## EXERCISE:
In the listing below, count the lines with "computer" and report only the figure.

## DATA UNDER STUDY:
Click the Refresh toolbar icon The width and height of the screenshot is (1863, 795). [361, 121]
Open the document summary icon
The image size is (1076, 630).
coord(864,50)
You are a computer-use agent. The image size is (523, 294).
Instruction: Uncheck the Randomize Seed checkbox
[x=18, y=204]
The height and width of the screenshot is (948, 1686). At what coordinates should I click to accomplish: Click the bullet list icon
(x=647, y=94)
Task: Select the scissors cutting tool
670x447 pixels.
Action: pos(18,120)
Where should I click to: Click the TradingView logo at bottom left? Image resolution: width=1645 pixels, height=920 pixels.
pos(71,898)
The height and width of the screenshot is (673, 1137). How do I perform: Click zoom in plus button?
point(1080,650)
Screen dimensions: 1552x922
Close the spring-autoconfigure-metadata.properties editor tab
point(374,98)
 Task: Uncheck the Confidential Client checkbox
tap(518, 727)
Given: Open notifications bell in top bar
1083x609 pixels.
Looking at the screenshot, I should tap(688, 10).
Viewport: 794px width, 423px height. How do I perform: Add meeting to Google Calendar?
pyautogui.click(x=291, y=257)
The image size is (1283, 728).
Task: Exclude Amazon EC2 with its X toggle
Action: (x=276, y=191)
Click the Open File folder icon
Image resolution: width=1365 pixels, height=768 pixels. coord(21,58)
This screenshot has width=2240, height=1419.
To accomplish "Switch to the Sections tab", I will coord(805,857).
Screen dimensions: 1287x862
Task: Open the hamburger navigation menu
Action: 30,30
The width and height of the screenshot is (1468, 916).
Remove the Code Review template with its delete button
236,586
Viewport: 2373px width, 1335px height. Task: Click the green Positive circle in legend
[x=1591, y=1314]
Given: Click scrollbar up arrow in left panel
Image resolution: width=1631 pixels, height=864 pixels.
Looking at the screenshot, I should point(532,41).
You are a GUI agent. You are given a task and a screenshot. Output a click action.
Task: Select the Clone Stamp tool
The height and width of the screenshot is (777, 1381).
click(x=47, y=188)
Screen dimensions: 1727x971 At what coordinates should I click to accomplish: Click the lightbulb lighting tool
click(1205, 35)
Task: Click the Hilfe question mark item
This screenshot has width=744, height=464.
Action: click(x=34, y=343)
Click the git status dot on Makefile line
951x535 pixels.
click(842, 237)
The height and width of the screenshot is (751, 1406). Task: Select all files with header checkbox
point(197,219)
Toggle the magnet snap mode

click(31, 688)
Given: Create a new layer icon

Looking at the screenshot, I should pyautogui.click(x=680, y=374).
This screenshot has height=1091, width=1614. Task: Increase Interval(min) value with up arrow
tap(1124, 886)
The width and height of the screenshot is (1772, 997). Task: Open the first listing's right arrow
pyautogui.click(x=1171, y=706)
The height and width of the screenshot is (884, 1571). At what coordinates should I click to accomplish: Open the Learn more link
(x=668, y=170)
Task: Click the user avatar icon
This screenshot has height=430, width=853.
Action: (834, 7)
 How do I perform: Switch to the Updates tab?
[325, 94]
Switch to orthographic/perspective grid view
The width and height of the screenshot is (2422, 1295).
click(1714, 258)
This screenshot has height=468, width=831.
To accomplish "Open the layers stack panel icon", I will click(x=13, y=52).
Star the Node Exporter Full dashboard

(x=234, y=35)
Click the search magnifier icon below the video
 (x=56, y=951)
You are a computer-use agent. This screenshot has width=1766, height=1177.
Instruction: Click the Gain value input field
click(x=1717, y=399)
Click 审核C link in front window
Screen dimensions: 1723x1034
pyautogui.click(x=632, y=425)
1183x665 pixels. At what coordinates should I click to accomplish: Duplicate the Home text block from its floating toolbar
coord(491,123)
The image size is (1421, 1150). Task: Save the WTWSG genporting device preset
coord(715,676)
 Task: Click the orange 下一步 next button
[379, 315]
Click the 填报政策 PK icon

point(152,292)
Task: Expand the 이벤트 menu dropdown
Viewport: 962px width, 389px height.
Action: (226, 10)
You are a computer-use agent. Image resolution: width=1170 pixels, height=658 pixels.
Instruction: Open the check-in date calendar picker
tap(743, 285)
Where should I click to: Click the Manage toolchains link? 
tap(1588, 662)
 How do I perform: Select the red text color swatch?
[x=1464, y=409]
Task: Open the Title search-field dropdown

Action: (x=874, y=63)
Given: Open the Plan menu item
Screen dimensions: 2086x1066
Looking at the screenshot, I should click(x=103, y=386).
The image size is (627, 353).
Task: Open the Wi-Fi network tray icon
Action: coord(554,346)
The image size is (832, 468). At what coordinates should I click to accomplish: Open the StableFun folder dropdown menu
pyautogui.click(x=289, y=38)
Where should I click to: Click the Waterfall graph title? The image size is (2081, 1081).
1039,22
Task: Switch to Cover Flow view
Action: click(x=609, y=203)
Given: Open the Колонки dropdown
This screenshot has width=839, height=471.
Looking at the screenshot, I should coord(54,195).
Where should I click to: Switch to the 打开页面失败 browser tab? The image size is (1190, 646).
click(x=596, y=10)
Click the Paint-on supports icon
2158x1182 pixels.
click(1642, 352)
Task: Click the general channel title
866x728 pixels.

## SOLUTION:
3